However, there are many different types of nutrients in vegetables that are protective, so it is probably not one single nutrient but the combination of nutrients working together that has protective effects.
Calcium. At least two studies have found that consuming at least 1200 milligrams of calcium per day — either in the form of supplements or supplements and food — for several years reduces the risk of developing colorectal adenomas. Calcium binds bile and fatty acids in the colon, which decreases exposure to carcinogenic chemicals. Dairy products, such as milk, cheese, and yogurt are good sources of calcium, but full-fat varieties are also high in saturated fat. When consuming dairy products, choose low-fat cheese, skim or 1% milk, and low-fat or nonfat yogurt.
Omega-3 fatty acids. Omega-3 fatty acids found in fish and some nuts and seeds decrease the inflammation associated with the initial stages of colon and other cancers.
Folate and alcohol. Folate, also called folic acid, is a B vitamin and is combined with vitamins B6 and B12 for healthy cell development. A diet low in folate can lead to precancerous cells. Since there is a rapid turnover of cells in the colon, and therefore a greater need for folate in these cells, a low folate intake is a risk factor for colorectal cancer. Folate is found in dark-green, leafy vegetables such as spinach and turnip greens, citrus fruits and juices, and dried beans and peas. Since 1996, the Food and Drug Administration has required that folic acid be added to enriched breads, cereals, flours, pasta, rice, corn meals, and other grains.
Alcohol interferes with folate metabolism, so heavy drinkers have an increased need for folate. In fact, people who have a diet low in folate and high in alcohol have an increased risk of colorectal adenomas. People who are heavy beer and liquor drinkers have been shown to have an increased risk of colorectal cancer, while those who drink wine have a decreased risk. It is recommended that beer and liquor be limited to no more than one drink a day. Getting enough folate can also help to prevent polyps from reoccurring.
Vitamin D. Vitamin D is a fat-soluble vitamin that is synthesized in the skin by sunlight and is found in some foods. There is some evidence that high blood levels of vitamin D have a protective effect against colorectal cancer. Good food sources of vitamin D include salmon, sardines, mackerel, and other fatty fish. Milk has been fortified with vitamin D since the 1930’s to prevent rickets.
Normally, exposure to sunlight provides the body with all of its vitamin D needs. However, in the northern parts of the United States, sun exposure in the winter months does not supply enough skin synthesis of vitamin D. Cloudy days, use of sunscreen, and shade also decrease skin synthesis. Perhaps not surprisingly, there is a higher incidence of colorectal cancer in the North than the South. Older people also do not synthesize vitamin D in the skin as effectively as younger people.

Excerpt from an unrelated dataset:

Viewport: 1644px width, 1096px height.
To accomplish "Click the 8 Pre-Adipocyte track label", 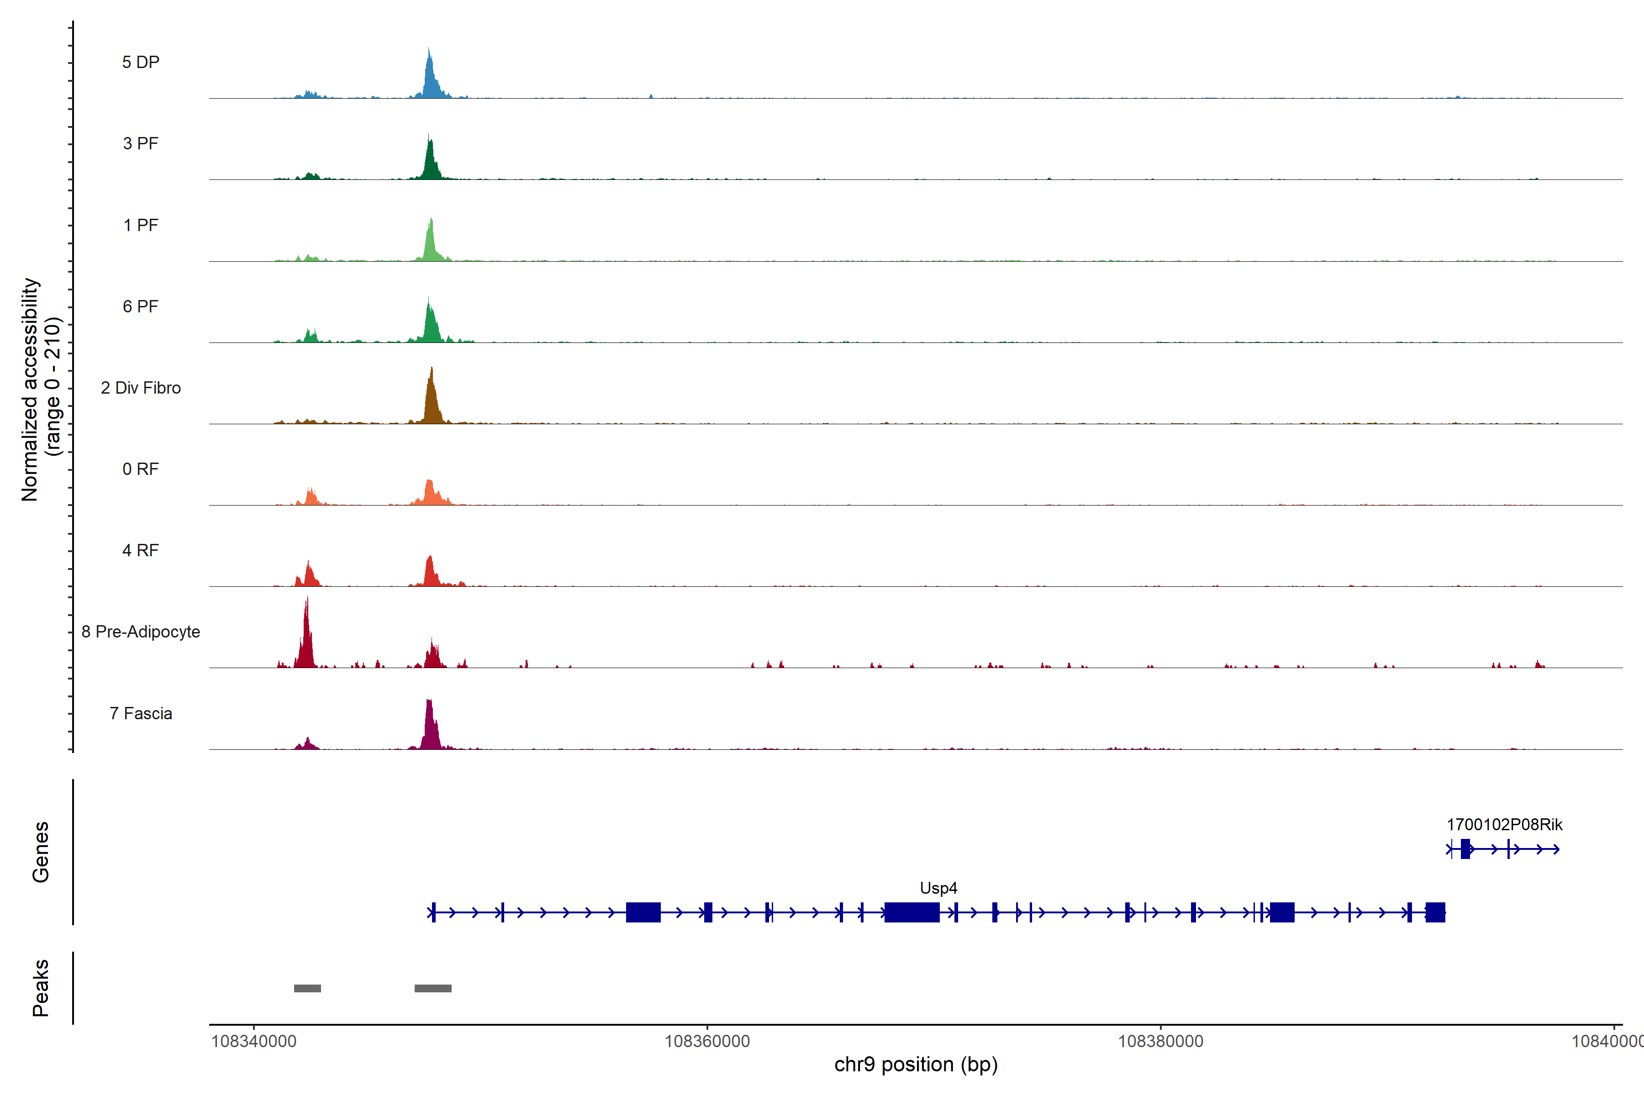I will pyautogui.click(x=140, y=632).
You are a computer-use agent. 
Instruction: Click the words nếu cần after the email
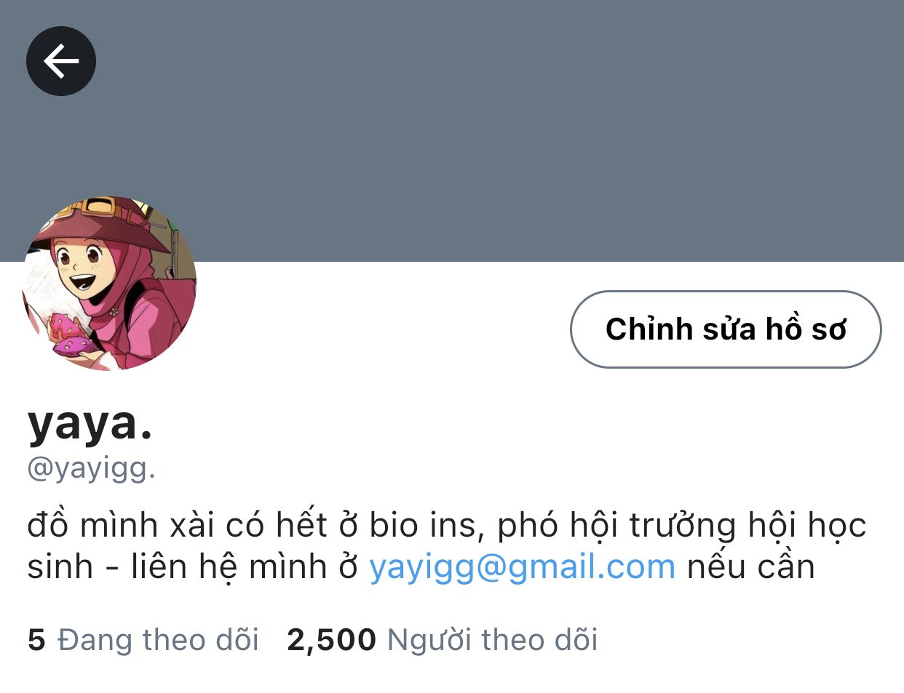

Vitamin D helps to absorb calcium during the digestive process, so taking a multivitamin containing vitamin D is recommended for adults over 50, people who live in northern latitudes, and people who get limited sun exposure for any reason.
Fiber. The link between dietary fiber intake and colorectal cancer is controversial. While many studies have been done on the effects of fiber consumption on colorectal cancer, the findings have been inconsistent.
It has been suggested that the inconsistency comes from the type or source of fiber being studied. There are two types of fiber: soluble and insoluble. Both types of fiber come from plant foods. Fruits and vegetables, which contain both soluble and insoluble fiber, appear to have the most benefit, while wheat fiber, which is primarily insoluble, and psyllium, which is about 70% soluble and 30% insoluble, do not seem to provide protection against colorectal cancer.